A Statistical View of Column Subset Selection
This work provides a unified statistical framework for dimensionality reduction, benefiting researchers in machine learning and statistics by connecting computer science and statistical approaches.
The paper demonstrates that Column Subset Selection (CSS) and Principal Variables are equivalent and can be framed as maximum likelihood estimation in a semi-parametric model, establishing conditions for consistency in high dimensions and enabling efficient CSS with summary statistics, missing data handling, and subset size selection via hypothesis testing.

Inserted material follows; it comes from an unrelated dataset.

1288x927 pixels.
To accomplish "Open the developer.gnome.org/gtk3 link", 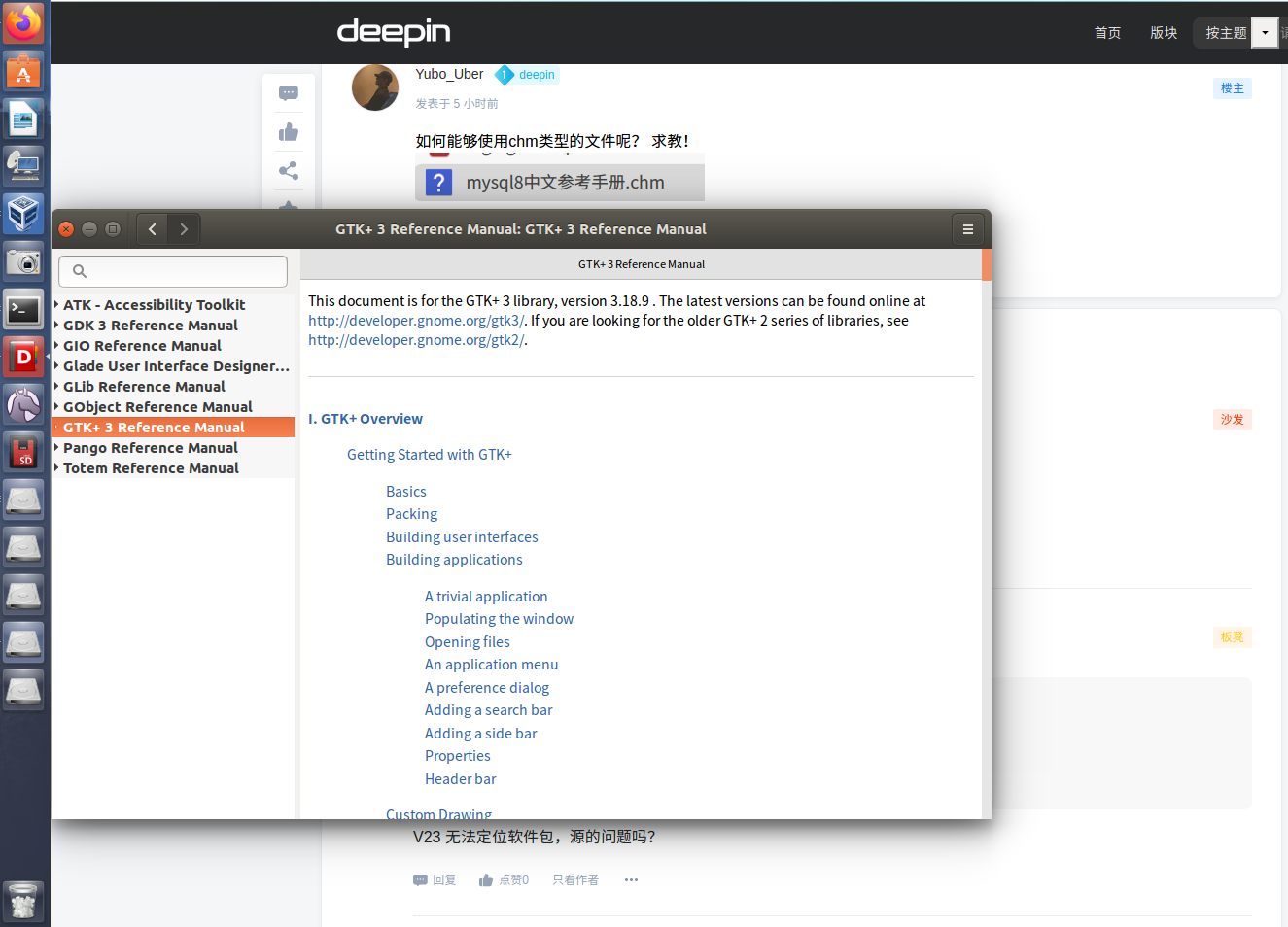I will pyautogui.click(x=415, y=320).
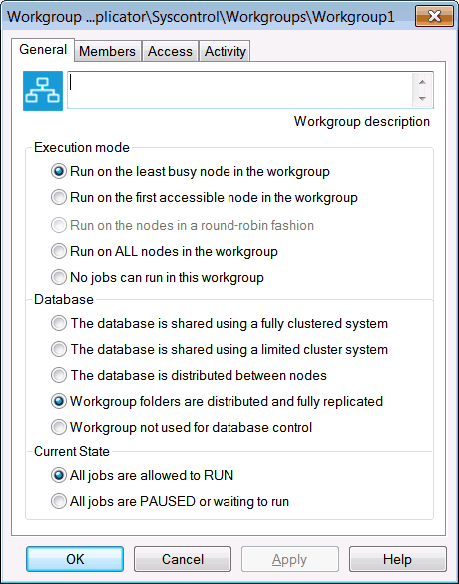Open the Access tab
459x584 pixels.
point(170,51)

We consider the problem of selecting a small subset of representative variables from a large dataset. In the computer science literature, this dimensionality reduction problem is typically formalized as Column Subset Selection (CSS). Meanwhile, the typical statistical formalization is to find an information-maximizing set of Principal Variables. This paper shows that these two approaches are equivalent, and moreover, both can be viewed as maximum likelihood estimation within a certain semi-parametric model. Within this model, we establish suitable conditions under which the CSS estimate is consistent in high dimensions, specifically in the proportional asymptotic regime where the number of variables over the sample size converges to a constant. Using these connections, we show how to efficiently (1) perform CSS using only summary statistics from the original dataset; (2) perform CSS in the presence of missing and/or censored data; and (3) select the subset size for CSS in a hypothesis testing framework.